■ **Exercise**
Without including any picture, return the complete set of records exactly.

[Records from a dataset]
=-=-=

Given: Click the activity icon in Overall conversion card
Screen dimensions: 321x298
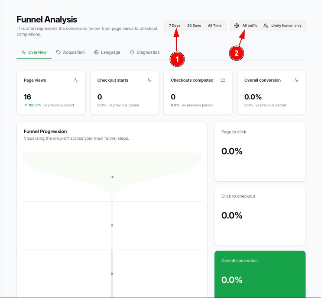Looking at the screenshot, I should coord(296,80).
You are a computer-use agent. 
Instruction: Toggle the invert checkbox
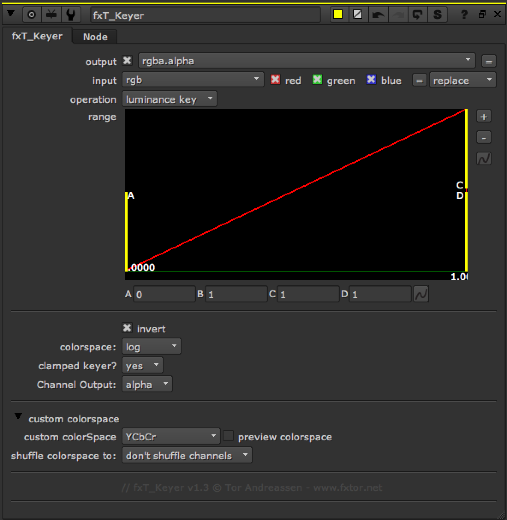pos(127,328)
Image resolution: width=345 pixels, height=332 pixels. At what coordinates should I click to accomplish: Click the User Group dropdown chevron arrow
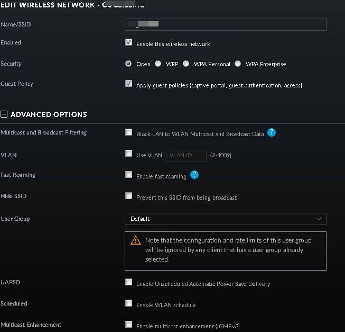pos(319,219)
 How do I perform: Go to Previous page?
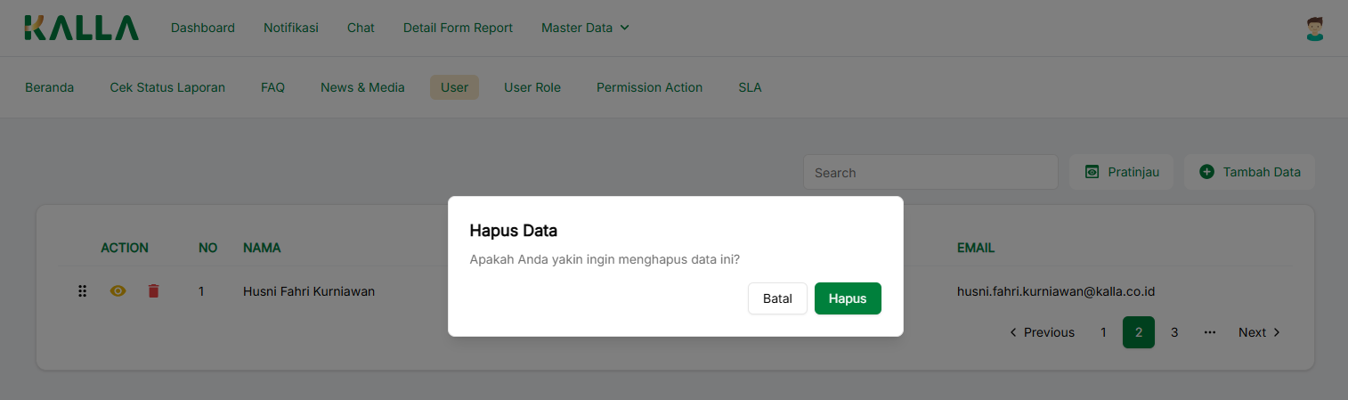(x=1041, y=332)
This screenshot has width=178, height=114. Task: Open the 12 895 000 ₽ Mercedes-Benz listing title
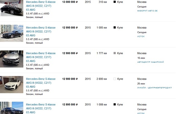41,108
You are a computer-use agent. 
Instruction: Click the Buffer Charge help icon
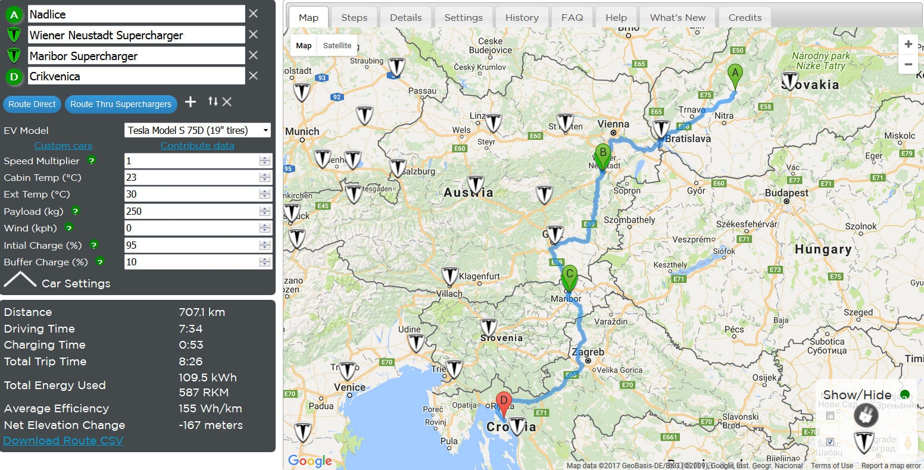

=-=-=

■ **Result of this task**
Given: Click the activity icon in Overall conversion card
Screen dimensions: 321x298
Looking at the screenshot, I should coord(296,80).
You are a computer-use agent. 
Instruction: Toggle the invert checkbox
pos(127,328)
Image resolution: width=345 pixels, height=332 pixels. At what coordinates should I click to accomplish: Click the User Group dropdown chevron arrow
pos(319,219)
 How do I perform: Go to Previous page?
(x=1041, y=332)
This screenshot has width=178, height=114. Task: Open the 12 895 000 ₽ Mercedes-Benz listing title
41,108
You are a computer-use agent. 
Instruction: Click the Buffer Charge help icon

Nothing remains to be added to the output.